Nothing should appear in the answer except the lines below from the line containing "Click the Portland Timbers club crest" through the line containing "Where should I", copied exactly, with pictures left out.

* Raw data *
((
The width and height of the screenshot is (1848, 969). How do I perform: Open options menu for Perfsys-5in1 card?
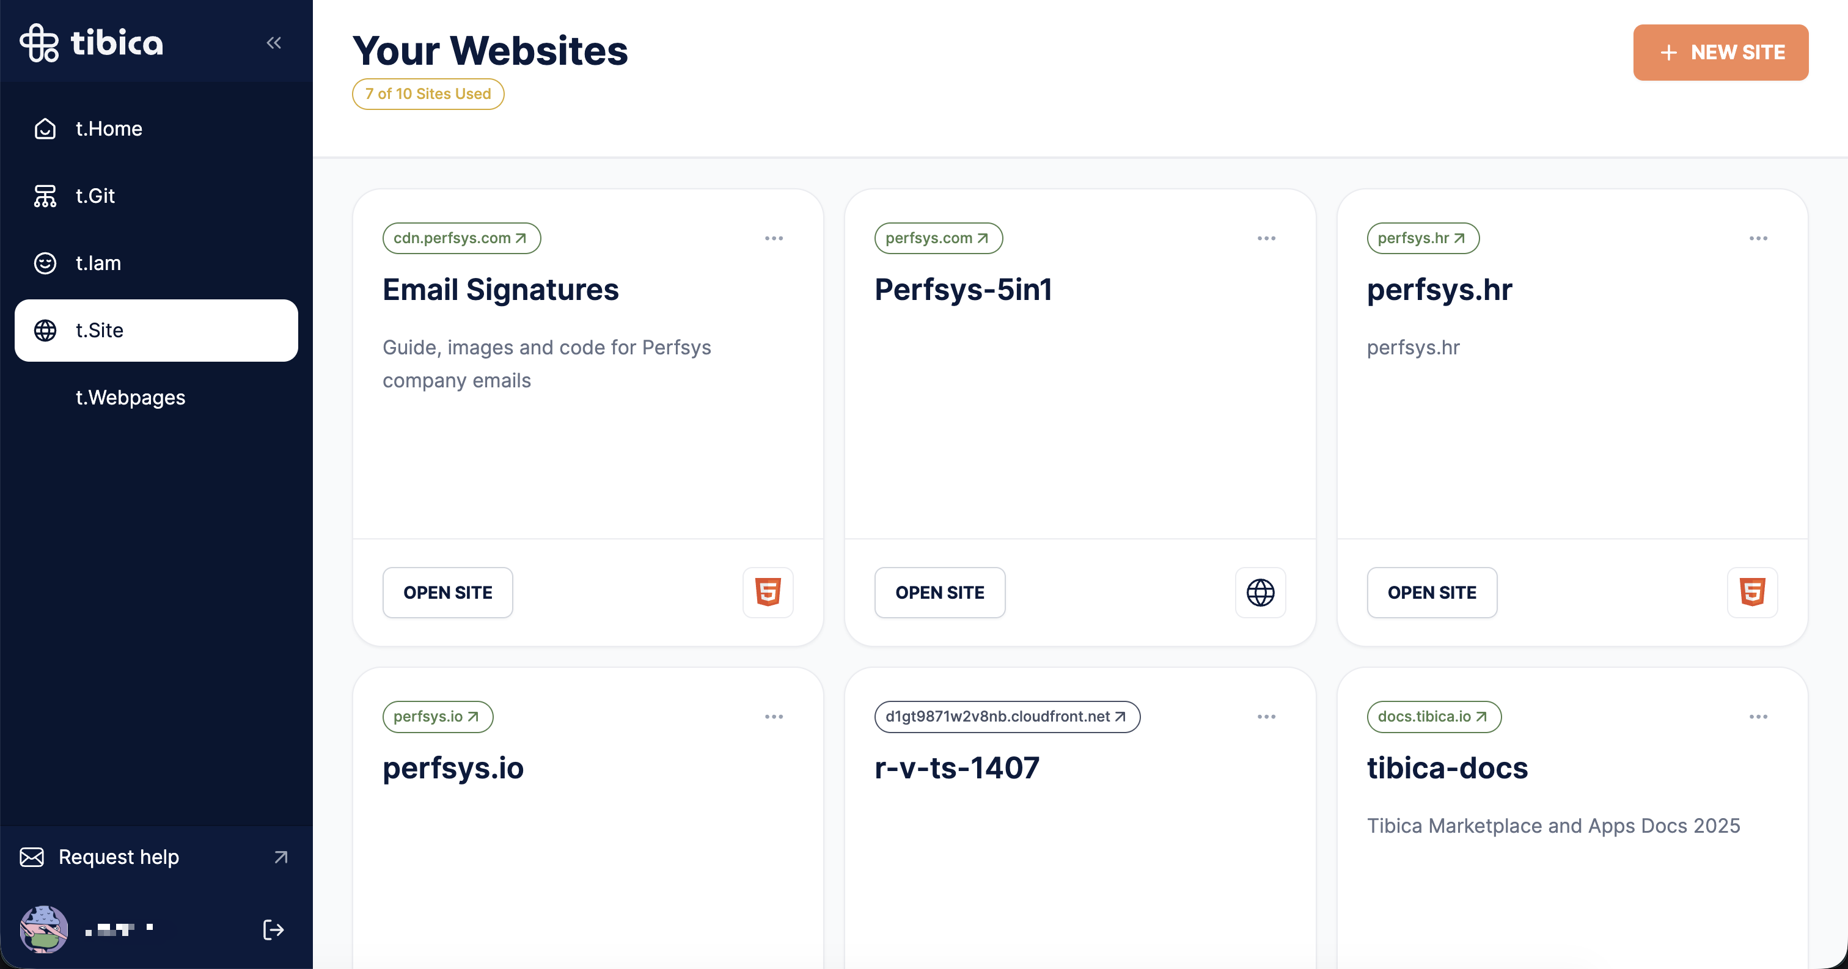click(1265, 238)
))
((
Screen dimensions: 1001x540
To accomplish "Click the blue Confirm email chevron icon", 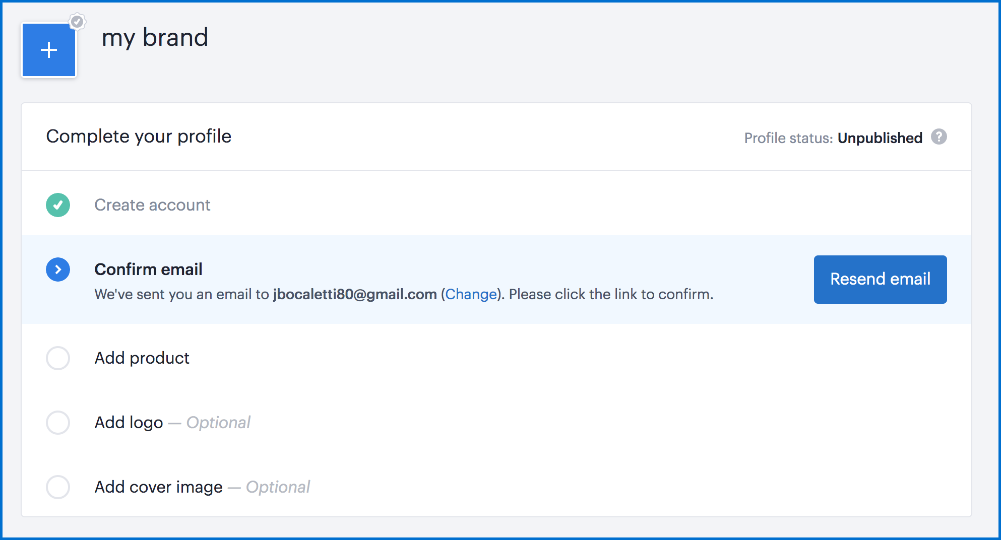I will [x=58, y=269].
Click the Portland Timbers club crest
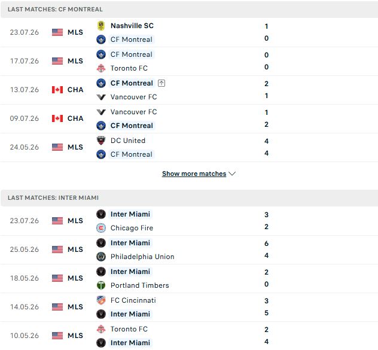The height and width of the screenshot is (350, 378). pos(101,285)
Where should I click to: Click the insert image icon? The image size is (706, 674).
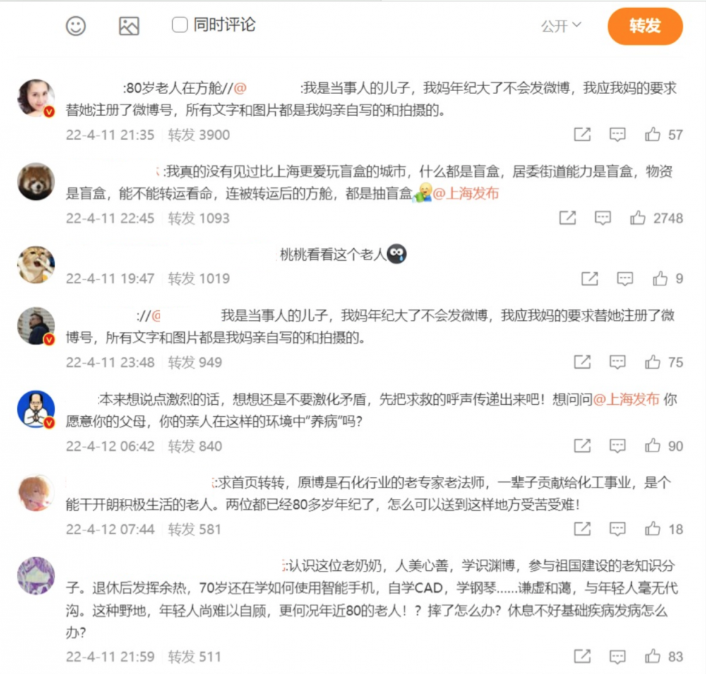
))
((
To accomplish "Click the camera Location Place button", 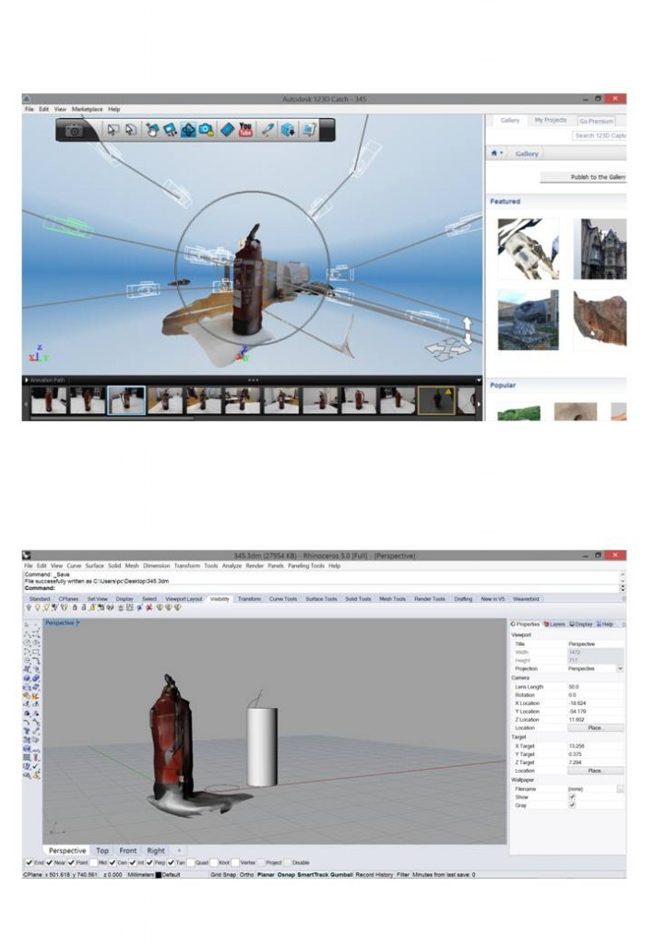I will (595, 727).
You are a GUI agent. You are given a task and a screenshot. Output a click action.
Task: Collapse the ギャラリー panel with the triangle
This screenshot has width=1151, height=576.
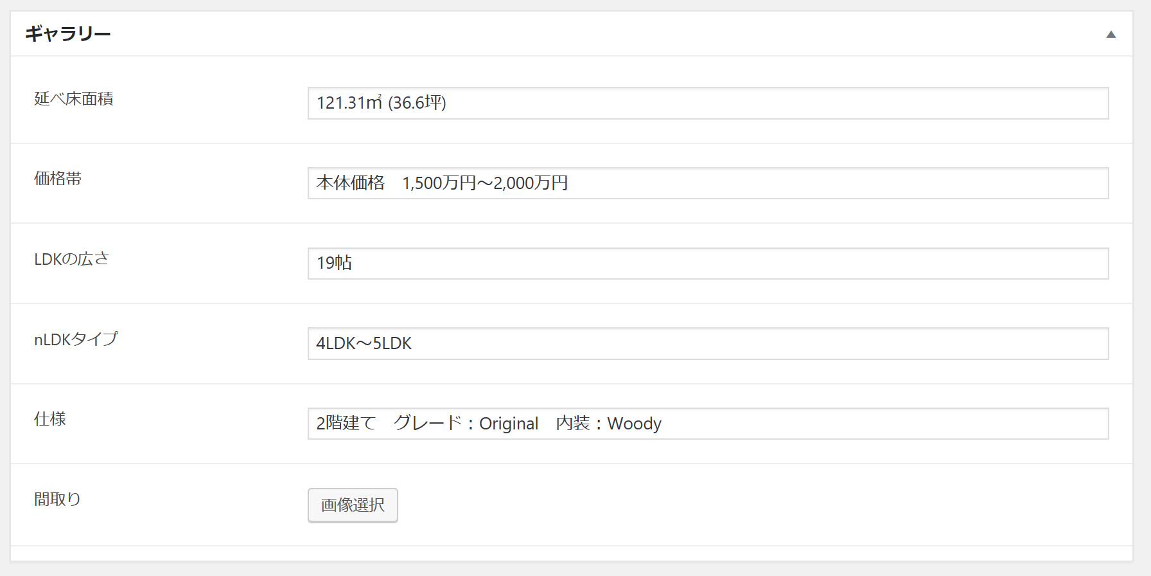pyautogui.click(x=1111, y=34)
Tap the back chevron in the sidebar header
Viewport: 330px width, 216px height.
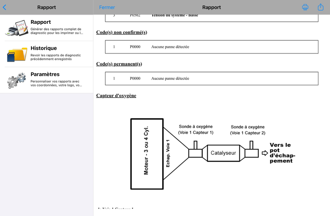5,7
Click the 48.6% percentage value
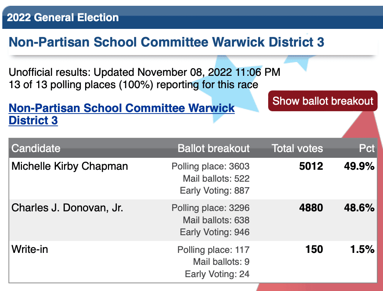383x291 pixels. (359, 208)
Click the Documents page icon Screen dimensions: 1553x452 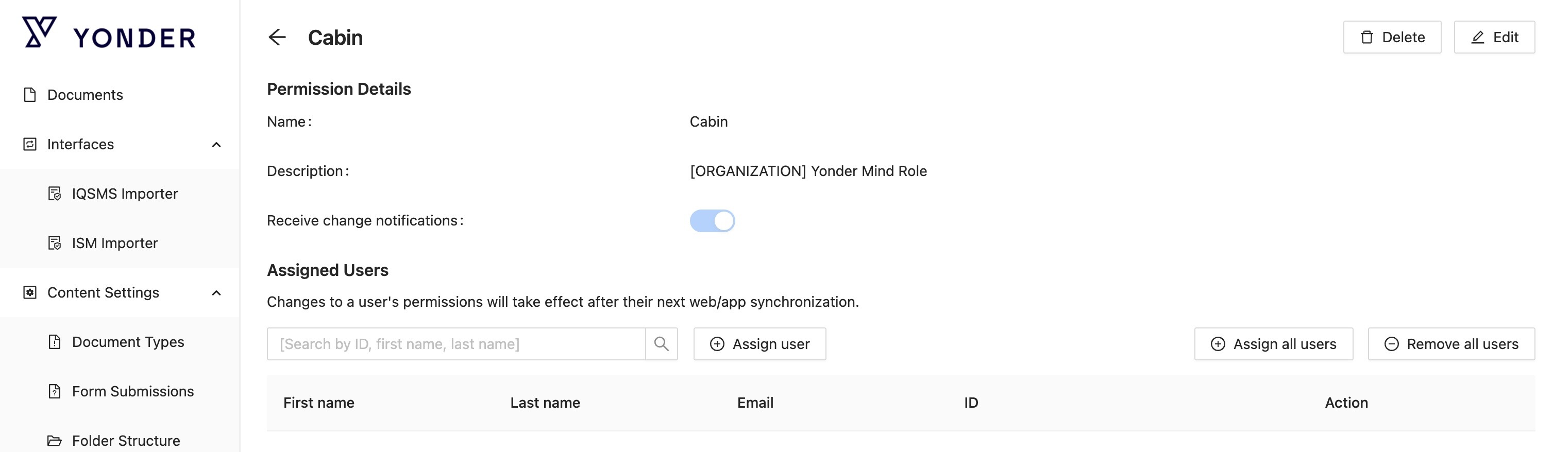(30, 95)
))
* Answer to the exercise *
Click the Portland Timbers club crest
The height and width of the screenshot is (350, 378). pos(101,285)
Where should I click to: Click the insert image icon? The image size is (706, 674).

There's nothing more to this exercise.